Look past the tech-biz jargon, and his prediction is startlingly
prescient. Today, few of us think of the Web as a simple source for
information; it’s also a place for dissemination, the place where we
share life’s most intimate details. In other words, it’s for
"habitation"—and GeoCities helped start that trend.

Even the fact
that GeoCities inspired a lot of terrible Web design doesn’t seem so
terrible in retrospect. The site gave people tools to do amazing things
with a few quick clicks—without much in the way of training, anyone
could add music, animation, graphics, and other HTML wizardry. We can
blame GeoCities retroactively for not exercising a little more control.
But that’s only because in the age of blogs, YouTube, and Twitter, we
take for granted our power to broadcast anything to everyone. Put
yourself back in 1996. Imagine you’ve just pitched your tent online,
and you’ve been given a blank page and 15 megabytes to tell the world
about yourself. Think about how intoxicating it must have been to be
able to do that for the first time. Wouldn’t you, too, have gone a
little heavy on the blinky text?

Perhaps that intoxicating
feeling explains why a lot of the pages on GeoCities seemed frozen in
the gestational state, their most prominent feature some kind of wacky "under construction" graphic.
After the thrill of setting up the site wore off, the creators seemed
to get bored of the daily work of maintaining a home page. And what was
the point, anyway? After all, it quickly became obvious that setting up
a Web page wasn’t a surefire way to find fame, wealth, or dates. That
was especially true as more and more people came online, creating a
glut of home pages. Now that everyone had one, no amount of flashing
text could make your page stand out.

This sense of boredom likely
accounts for GeoCities’ eventual failure. The site came upon one of the
chief ingredients of Web success—letting people put up their own
stuff—but was missing what we’ve since learned is another key feature:
a way to help people find an audience for their daily ramblings. The
main difference between GeoCities and MySpace is the social network:
Both sites let you indulge your creativity, but MySpace gave people a
way to show off their pages to friends. On MySpace, your site was no
longer shunted off to some little-traveled corner of the Web. Instead
it was at the center of your friends’ lives—and so there was some small
reward to keep hacking away at it. At least, that was true when MySpace
was hot, which is no longer the case—just
like GeoCities, it lost cultural cachet to newer, better sites that
came along after. In this way, too, GeoCities was a trailblazer, the
first example of another reality of user-generated sites: They’re
extremely susceptible to faddism. You want a page on GeoCities or
MySpace or whatever else only if other people are there too. As soon as
the place becomes uncool (like, say, if people start calling you "GeoShitties"), everyone leaves in droves.

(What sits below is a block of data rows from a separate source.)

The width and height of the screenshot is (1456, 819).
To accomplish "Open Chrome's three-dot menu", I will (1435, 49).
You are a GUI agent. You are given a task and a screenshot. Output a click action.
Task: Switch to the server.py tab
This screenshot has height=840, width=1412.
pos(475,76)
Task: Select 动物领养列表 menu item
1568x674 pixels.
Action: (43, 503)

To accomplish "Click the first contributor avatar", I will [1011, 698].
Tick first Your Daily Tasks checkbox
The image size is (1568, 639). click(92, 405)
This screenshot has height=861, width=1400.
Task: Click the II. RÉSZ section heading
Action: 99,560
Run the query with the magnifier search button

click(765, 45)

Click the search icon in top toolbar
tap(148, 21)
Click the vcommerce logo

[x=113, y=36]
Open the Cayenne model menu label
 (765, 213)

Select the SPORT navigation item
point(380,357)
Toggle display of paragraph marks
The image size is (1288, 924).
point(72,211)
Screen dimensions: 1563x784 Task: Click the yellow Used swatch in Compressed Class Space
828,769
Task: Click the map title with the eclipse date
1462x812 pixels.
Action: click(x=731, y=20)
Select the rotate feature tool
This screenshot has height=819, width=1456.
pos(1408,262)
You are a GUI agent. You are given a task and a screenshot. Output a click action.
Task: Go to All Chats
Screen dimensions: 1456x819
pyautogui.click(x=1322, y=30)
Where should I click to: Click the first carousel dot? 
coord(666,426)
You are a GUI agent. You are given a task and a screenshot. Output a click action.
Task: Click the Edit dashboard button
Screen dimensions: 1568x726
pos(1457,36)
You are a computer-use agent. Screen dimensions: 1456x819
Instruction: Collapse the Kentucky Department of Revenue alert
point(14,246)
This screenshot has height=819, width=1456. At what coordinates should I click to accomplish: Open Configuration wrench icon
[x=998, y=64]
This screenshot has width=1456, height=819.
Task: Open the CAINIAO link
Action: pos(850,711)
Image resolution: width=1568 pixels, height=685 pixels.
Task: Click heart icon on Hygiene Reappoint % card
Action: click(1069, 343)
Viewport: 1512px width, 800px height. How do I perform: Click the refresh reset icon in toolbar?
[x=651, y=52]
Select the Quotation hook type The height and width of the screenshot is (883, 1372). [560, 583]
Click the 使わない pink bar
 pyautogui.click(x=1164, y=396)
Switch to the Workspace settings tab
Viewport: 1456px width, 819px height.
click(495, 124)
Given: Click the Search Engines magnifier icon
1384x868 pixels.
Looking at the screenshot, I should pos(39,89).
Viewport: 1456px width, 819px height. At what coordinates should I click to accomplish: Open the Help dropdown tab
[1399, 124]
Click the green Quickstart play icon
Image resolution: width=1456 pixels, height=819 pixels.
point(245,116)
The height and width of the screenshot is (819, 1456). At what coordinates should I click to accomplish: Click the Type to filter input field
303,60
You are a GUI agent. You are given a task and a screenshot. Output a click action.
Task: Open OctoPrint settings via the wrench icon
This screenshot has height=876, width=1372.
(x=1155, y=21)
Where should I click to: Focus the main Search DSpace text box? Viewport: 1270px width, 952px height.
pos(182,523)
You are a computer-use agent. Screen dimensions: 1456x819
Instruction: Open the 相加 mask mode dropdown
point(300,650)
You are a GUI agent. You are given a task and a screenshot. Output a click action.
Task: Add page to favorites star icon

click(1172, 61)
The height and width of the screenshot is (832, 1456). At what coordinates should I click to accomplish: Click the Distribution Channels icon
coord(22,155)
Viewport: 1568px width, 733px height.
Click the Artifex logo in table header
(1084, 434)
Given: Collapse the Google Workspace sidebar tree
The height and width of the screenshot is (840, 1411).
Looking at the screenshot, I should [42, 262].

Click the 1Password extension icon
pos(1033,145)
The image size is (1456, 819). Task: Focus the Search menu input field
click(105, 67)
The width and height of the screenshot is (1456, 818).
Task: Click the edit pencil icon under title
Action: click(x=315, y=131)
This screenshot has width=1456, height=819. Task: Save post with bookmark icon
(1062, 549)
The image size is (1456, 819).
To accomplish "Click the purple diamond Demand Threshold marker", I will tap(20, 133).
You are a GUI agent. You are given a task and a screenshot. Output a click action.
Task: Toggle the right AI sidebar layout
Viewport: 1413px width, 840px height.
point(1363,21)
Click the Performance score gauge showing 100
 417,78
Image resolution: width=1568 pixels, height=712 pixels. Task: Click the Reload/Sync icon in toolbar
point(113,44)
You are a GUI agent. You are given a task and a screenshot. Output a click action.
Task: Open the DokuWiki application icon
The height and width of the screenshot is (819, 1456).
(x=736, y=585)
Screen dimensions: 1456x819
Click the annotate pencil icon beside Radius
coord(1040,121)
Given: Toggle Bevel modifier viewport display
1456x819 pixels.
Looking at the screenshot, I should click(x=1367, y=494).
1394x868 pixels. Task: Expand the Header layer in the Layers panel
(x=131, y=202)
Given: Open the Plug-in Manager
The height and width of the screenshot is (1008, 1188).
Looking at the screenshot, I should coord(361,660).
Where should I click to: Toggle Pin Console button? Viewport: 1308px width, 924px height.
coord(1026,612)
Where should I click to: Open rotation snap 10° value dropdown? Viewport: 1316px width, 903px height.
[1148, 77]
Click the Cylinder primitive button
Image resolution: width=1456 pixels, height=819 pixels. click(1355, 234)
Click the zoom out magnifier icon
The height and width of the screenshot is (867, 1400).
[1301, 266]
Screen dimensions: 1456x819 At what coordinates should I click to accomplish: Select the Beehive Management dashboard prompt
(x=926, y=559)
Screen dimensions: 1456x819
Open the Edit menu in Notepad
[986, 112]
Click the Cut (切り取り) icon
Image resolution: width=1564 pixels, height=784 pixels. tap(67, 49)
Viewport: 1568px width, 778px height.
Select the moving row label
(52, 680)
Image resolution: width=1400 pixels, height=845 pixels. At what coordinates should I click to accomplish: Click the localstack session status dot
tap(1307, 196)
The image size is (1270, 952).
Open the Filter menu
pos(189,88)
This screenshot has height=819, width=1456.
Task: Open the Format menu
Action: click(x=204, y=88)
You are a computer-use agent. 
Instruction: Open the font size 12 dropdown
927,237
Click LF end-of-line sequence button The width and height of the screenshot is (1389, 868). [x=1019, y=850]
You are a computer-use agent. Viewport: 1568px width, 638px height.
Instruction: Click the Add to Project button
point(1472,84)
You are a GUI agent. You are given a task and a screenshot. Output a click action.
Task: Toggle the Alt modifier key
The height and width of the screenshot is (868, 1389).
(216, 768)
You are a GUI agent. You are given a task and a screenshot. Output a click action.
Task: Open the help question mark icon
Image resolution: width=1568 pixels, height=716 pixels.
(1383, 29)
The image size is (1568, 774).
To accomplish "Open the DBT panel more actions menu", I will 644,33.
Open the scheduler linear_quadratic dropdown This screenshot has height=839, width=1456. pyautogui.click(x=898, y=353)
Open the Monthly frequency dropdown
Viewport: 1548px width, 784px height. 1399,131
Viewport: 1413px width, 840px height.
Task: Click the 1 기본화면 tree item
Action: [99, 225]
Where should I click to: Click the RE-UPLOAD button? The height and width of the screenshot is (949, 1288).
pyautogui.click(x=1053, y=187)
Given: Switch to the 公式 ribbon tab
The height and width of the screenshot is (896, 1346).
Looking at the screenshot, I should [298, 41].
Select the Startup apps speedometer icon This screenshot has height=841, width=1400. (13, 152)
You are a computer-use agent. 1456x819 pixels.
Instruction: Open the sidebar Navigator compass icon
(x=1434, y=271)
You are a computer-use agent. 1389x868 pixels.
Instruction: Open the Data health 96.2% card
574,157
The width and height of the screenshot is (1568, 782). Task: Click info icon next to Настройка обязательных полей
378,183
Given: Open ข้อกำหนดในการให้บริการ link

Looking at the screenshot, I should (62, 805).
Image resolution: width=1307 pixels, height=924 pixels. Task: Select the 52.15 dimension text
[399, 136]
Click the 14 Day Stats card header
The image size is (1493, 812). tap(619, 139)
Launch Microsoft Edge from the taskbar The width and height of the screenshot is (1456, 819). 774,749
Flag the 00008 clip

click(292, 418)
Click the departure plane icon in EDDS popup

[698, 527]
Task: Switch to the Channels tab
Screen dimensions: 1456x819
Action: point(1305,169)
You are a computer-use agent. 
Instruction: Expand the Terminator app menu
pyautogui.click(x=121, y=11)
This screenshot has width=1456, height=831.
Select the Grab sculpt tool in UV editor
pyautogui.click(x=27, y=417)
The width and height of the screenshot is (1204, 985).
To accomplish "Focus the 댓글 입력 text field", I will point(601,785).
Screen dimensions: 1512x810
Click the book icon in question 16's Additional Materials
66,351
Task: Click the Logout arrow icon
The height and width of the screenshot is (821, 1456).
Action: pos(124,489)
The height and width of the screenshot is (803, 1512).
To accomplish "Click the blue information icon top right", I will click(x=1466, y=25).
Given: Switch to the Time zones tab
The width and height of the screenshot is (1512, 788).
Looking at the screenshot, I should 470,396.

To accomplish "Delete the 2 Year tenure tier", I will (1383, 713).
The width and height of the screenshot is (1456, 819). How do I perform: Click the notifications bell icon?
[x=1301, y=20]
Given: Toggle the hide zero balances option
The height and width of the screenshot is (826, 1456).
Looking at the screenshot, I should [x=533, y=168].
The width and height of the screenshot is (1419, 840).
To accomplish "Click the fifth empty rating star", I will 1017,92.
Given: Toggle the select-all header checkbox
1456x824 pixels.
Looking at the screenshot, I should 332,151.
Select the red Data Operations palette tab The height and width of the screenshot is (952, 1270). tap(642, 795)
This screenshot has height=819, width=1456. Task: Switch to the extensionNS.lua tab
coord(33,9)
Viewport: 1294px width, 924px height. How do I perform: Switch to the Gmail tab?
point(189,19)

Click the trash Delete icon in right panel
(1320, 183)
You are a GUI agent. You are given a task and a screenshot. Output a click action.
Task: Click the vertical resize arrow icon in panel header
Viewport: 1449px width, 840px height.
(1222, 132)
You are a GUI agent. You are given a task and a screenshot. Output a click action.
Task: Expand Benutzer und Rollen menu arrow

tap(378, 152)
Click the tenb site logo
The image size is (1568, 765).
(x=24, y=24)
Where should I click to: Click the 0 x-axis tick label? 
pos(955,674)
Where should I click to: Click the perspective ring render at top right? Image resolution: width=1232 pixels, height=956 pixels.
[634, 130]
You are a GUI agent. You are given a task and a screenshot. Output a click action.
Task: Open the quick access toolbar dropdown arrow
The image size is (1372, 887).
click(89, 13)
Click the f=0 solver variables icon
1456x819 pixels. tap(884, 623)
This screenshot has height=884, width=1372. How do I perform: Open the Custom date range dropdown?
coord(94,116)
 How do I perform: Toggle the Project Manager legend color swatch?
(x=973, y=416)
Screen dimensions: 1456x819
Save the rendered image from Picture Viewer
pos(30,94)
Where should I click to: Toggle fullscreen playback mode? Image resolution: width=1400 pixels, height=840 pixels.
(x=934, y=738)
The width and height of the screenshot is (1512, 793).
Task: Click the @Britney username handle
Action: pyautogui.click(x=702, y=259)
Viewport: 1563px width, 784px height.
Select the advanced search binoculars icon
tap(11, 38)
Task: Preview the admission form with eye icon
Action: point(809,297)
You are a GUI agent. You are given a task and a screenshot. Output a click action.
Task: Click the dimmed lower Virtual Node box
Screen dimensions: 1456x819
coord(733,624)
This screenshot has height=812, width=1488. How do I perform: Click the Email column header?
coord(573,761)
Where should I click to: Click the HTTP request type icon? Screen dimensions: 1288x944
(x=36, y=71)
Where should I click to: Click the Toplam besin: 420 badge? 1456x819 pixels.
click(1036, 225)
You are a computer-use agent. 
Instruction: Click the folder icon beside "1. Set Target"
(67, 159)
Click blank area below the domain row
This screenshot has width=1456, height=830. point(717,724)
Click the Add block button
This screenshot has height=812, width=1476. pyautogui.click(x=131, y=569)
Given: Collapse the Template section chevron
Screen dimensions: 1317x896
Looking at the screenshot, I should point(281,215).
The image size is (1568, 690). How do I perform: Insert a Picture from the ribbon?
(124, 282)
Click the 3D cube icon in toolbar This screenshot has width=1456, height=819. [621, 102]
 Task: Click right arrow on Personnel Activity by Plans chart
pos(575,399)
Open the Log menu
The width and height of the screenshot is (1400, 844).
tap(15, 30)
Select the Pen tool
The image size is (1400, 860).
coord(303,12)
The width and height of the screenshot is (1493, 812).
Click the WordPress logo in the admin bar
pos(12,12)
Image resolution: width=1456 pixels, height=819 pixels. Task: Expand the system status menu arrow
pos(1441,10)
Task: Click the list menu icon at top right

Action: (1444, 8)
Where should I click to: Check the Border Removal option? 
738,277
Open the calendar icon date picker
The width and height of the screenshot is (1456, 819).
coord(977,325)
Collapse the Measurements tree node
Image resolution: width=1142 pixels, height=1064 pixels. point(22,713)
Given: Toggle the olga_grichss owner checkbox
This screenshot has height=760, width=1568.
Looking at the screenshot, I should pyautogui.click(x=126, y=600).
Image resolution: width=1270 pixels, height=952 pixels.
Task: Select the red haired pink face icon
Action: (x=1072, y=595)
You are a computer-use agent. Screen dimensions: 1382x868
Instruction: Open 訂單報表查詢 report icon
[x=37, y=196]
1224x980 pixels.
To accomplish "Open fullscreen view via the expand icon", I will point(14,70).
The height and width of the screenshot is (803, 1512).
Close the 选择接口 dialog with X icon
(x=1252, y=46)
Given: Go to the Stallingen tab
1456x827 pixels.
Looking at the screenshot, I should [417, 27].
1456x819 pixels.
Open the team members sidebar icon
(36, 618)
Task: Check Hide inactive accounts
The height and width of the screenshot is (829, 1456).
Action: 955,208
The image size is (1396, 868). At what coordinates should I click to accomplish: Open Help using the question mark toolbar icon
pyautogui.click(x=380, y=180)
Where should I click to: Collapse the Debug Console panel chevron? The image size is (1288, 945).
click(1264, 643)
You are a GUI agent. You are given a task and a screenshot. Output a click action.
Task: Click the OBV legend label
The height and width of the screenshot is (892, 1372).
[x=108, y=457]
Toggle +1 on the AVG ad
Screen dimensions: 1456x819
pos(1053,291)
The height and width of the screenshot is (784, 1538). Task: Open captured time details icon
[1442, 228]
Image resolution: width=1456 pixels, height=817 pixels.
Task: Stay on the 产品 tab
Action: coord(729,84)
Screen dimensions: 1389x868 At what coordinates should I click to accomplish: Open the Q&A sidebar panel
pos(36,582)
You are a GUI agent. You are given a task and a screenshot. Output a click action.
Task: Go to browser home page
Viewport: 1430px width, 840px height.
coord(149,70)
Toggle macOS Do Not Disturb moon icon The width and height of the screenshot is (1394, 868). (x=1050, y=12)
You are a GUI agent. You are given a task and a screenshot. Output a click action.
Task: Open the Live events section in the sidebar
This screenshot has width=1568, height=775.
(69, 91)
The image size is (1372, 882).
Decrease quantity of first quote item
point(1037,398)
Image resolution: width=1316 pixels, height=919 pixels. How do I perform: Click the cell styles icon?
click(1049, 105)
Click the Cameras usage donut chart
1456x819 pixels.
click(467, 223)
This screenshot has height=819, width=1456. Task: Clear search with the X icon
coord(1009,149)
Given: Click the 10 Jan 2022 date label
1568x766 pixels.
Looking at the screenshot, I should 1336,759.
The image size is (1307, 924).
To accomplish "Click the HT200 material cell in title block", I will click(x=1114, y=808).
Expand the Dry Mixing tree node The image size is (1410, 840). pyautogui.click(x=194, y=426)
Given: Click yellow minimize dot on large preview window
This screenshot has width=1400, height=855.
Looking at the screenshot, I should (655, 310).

Yahoo have saved GeoCities? Probably not. It could certainly have done
a better job keeping the site up to date, but even if Yahoo had added
the sort of social-networking features that have since come along on
the Web, GeoCities would never have lived down its late-1990s HTML
excesses. It’s likely that any attempt to revive it—to turn it into
something like Facebook—would have seemed less savvy than sad, like a
hair metal band coming back to do grunge. GeoCities was a pioneer, but
it was firmly of its time and place. And for anyone looking to relive
those glory days, there’s always Angelfire.